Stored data
=== Begin Enclosure ===

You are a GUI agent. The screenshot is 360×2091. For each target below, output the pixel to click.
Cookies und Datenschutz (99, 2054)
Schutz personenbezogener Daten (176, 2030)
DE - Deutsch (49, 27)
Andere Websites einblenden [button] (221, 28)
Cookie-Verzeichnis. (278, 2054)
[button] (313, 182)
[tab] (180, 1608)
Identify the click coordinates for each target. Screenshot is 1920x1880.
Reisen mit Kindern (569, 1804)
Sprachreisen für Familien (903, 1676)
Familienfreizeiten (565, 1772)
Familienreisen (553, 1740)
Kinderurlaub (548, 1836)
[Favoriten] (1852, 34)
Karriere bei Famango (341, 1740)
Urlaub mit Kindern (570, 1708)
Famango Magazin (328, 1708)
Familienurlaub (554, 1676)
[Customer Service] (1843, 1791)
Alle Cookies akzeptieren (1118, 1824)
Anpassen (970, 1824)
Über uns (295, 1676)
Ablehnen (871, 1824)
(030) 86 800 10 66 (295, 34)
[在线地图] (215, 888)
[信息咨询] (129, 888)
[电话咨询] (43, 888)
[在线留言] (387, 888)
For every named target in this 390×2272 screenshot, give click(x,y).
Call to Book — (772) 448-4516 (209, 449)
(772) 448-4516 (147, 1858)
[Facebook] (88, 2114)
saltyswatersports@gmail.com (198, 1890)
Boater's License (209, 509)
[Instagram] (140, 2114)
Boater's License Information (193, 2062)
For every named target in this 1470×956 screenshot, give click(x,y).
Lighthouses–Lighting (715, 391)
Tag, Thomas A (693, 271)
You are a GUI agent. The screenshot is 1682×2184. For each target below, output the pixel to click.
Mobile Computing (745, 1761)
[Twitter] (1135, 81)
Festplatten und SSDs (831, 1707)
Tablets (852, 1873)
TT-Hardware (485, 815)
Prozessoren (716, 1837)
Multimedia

=== End Enclosure ===

→ **Your assignment**: Exactly the lines above from the one with "Kinderurlaub (548, 1836)" to the one with "(772) 448-4516 (147, 1858)", both included, are to be quoted; leave the rest out.

→ **Solution for this task**:
Kinderurlaub (548, 1836)
[Favoriten] (1852, 34)
Karriere bei Famango (341, 1740)
Urlaub mit Kindern (570, 1708)
Famango Magazin (328, 1708)
Familienurlaub (554, 1676)
[Customer Service] (1843, 1791)
Alle Cookies akzeptieren (1118, 1824)
Anpassen (970, 1824)
Über uns (295, 1676)
Ablehnen (871, 1824)
(030) 86 800 10 66 (295, 34)
[在线地图] (215, 888)
[信息咨询] (129, 888)
[电话咨询] (43, 888)
[在线留言] (387, 888)
For every named target in this 390×2272 screenshot, give click(x,y).
Call to Book — (772) 448-4516 (209, 449)
(772) 448-4516 (147, 1858)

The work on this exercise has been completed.